***** Given information *****

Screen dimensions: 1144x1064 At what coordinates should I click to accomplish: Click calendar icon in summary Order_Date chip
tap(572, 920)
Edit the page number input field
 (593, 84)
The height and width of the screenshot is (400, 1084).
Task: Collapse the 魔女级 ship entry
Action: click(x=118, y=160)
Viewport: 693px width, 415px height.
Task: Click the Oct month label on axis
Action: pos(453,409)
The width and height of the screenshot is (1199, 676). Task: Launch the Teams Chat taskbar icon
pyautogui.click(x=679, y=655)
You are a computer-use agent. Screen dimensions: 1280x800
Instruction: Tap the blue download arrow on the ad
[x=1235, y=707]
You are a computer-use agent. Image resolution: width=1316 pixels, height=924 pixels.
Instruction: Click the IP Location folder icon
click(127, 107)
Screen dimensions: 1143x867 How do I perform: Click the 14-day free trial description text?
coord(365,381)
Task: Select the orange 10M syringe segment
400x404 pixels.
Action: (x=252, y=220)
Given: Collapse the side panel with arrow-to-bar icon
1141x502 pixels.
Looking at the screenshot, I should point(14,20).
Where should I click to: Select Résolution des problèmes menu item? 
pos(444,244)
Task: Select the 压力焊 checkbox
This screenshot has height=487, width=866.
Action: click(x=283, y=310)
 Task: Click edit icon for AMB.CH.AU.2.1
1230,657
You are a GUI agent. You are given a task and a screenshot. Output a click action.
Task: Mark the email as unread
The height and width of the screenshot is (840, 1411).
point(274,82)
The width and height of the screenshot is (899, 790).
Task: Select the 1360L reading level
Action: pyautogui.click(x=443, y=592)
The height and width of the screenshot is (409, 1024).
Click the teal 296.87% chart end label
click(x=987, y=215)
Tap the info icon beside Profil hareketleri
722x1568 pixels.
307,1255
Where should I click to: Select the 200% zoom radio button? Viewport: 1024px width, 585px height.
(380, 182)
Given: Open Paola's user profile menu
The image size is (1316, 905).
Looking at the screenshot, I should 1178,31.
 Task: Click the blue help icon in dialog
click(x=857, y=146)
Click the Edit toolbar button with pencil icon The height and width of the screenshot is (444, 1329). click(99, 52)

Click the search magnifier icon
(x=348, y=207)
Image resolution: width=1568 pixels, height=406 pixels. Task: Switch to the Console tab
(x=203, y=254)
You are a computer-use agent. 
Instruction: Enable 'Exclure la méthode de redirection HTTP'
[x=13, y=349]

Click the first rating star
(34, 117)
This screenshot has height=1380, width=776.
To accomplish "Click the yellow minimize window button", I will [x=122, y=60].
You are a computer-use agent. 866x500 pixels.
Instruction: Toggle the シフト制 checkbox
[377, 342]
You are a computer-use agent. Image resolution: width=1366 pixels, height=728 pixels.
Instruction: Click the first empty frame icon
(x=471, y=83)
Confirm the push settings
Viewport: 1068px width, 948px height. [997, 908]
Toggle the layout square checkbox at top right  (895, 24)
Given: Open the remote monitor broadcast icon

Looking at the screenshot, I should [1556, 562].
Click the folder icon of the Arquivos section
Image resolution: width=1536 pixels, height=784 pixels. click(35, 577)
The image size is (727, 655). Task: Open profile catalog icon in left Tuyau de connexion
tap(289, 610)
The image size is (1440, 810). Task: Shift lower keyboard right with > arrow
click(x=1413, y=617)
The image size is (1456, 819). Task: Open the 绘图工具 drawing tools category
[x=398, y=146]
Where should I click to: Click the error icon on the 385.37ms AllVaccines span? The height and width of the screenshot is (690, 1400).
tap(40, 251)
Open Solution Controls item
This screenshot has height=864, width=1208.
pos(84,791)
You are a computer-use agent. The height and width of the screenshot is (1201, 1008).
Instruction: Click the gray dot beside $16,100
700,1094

*****

Rewrite all of the entries above, replacing every occurrence of "Instruction" with "Command" and leaving everything else unchanged.

> Problem solution
Screen dimensions: 1144x1064 At what coordinates should I click to accomplish: Click calendar icon in summary Order_Date chip
tap(572, 920)
Edit the page number input field
 (593, 84)
The height and width of the screenshot is (400, 1084).
Task: Collapse the 魔女级 ship entry
Action: click(x=118, y=160)
Viewport: 693px width, 415px height.
Task: Click the Oct month label on axis
Action: pos(453,409)
The width and height of the screenshot is (1199, 676). Task: Launch the Teams Chat taskbar icon
pyautogui.click(x=679, y=655)
You are a computer-use agent. Screen dimensions: 1280x800
Command: Tap the blue download arrow on the ad
[x=1235, y=707]
You are a computer-use agent. Image resolution: width=1316 pixels, height=924 pixels.
Command: Click the IP Location folder icon
click(127, 107)
Screen dimensions: 1143x867 How do I perform: Click the 14-day free trial description text?
coord(365,381)
Task: Select the orange 10M syringe segment
400x404 pixels.
Action: (x=252, y=220)
Given: Collapse the side panel with arrow-to-bar icon
1141x502 pixels.
Looking at the screenshot, I should point(14,20).
Where should I click to: Select Résolution des problèmes menu item? 
pos(444,244)
Task: Select the 压力焊 checkbox
This screenshot has height=487, width=866.
Action: click(x=283, y=310)
 Task: Click edit icon for AMB.CH.AU.2.1
1230,657
You are a GUI agent. You are given a task and a screenshot. Output a click action.
Task: Mark the email as unread
The height and width of the screenshot is (840, 1411).
point(274,82)
The width and height of the screenshot is (899, 790).
Task: Select the 1360L reading level
Action: pyautogui.click(x=443, y=592)
The height and width of the screenshot is (409, 1024).
Click the teal 296.87% chart end label
click(x=987, y=215)
Tap the info icon beside Profil hareketleri
722x1568 pixels.
307,1255
Where should I click to: Select the 200% zoom radio button? Viewport: 1024px width, 585px height.
(380, 182)
Given: Open Paola's user profile menu
The image size is (1316, 905).
Looking at the screenshot, I should 1178,31.
 Task: Click the blue help icon in dialog
click(x=857, y=146)
Click the Edit toolbar button with pencil icon The height and width of the screenshot is (444, 1329). click(99, 52)

Click the search magnifier icon
(x=348, y=207)
Image resolution: width=1568 pixels, height=406 pixels. Task: Switch to the Console tab
(x=203, y=254)
You are a computer-use agent. 
Command: Enable 'Exclure la méthode de redirection HTTP'
[x=13, y=349]

Click the first rating star
(34, 117)
This screenshot has height=1380, width=776.
To accomplish "Click the yellow minimize window button", I will [x=122, y=60].
You are a computer-use agent. 866x500 pixels.
Command: Toggle the シフト制 checkbox
[377, 342]
You are a computer-use agent. Image resolution: width=1366 pixels, height=728 pixels.
Command: Click the first empty frame icon
(x=471, y=83)
Confirm the push settings
Viewport: 1068px width, 948px height. [997, 908]
Toggle the layout square checkbox at top right  (895, 24)
Given: Open the remote monitor broadcast icon

Looking at the screenshot, I should [1556, 562].
Click the folder icon of the Arquivos section
Image resolution: width=1536 pixels, height=784 pixels. click(35, 577)
The image size is (727, 655). Task: Open profile catalog icon in left Tuyau de connexion
tap(289, 610)
The image size is (1440, 810). Task: Shift lower keyboard right with > arrow
click(x=1413, y=617)
The image size is (1456, 819). Task: Open the 绘图工具 drawing tools category
[x=398, y=146]
Where should I click to: Click the error icon on the 385.37ms AllVaccines span? The height and width of the screenshot is (690, 1400).
tap(40, 251)
Open Solution Controls item
This screenshot has height=864, width=1208.
pos(84,791)
You are a computer-use agent. The height and width of the screenshot is (1201, 1008).
Command: Click the gray dot beside $16,100
700,1094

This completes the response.